:: STATED GOAL ::
Copy the following material line for line, without changing anything.

____ EXTRACTED RECORDS

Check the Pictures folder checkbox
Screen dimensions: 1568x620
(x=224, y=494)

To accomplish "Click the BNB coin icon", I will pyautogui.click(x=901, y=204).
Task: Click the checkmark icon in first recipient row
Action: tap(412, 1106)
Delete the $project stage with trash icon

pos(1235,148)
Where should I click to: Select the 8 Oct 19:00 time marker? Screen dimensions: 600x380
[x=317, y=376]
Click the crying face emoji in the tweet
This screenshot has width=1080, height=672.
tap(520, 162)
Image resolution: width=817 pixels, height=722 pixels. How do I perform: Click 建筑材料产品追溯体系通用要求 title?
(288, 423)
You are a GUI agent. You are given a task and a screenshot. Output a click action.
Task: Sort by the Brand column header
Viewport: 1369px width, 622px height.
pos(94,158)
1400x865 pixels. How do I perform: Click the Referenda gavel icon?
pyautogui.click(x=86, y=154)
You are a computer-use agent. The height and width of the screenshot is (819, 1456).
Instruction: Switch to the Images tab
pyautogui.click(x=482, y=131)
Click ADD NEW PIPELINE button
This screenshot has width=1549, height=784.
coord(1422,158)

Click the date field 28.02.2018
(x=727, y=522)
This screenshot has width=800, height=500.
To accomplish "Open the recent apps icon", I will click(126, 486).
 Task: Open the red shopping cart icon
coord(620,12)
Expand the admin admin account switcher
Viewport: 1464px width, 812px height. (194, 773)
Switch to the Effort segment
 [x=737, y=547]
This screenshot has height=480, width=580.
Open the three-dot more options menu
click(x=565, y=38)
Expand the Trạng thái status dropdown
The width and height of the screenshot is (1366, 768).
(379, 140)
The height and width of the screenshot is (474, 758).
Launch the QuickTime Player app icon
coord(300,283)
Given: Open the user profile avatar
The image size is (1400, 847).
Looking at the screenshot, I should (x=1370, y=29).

________

:: COMPLETE ANSWER ::
Check the Pictures folder checkbox
Screen dimensions: 1568x620
(x=224, y=494)

To accomplish "Click the BNB coin icon", I will pyautogui.click(x=901, y=204).
Task: Click the checkmark icon in first recipient row
Action: tap(412, 1106)
Delete the $project stage with trash icon

pos(1235,148)
Where should I click to: Select the 8 Oct 19:00 time marker? Screen dimensions: 600x380
[x=317, y=376]
Click the crying face emoji in the tweet
This screenshot has width=1080, height=672.
tap(520, 162)
Image resolution: width=817 pixels, height=722 pixels. How do I perform: Click 建筑材料产品追溯体系通用要求 title?
(288, 423)
You are a GUI agent. You are given a task and a screenshot. Output a click action.
Task: Sort by the Brand column header
Viewport: 1369px width, 622px height.
pos(94,158)
1400x865 pixels. How do I perform: Click the Referenda gavel icon?
pyautogui.click(x=86, y=154)
You are a computer-use agent. The height and width of the screenshot is (819, 1456).
Instruction: Switch to the Images tab
pyautogui.click(x=482, y=131)
Click ADD NEW PIPELINE button
This screenshot has width=1549, height=784.
coord(1422,158)

Click the date field 28.02.2018
(x=727, y=522)
This screenshot has width=800, height=500.
To accomplish "Open the recent apps icon", I will click(126, 486).
 Task: Open the red shopping cart icon
coord(620,12)
Expand the admin admin account switcher
Viewport: 1464px width, 812px height. (194, 773)
Switch to the Effort segment
 [x=737, y=547]
This screenshot has height=480, width=580.
Open the three-dot more options menu
click(x=565, y=38)
Expand the Trạng thái status dropdown
The width and height of the screenshot is (1366, 768).
(379, 140)
The height and width of the screenshot is (474, 758).
Launch the QuickTime Player app icon
coord(300,283)
Given: Open the user profile avatar
The image size is (1400, 847).
Looking at the screenshot, I should (x=1370, y=29).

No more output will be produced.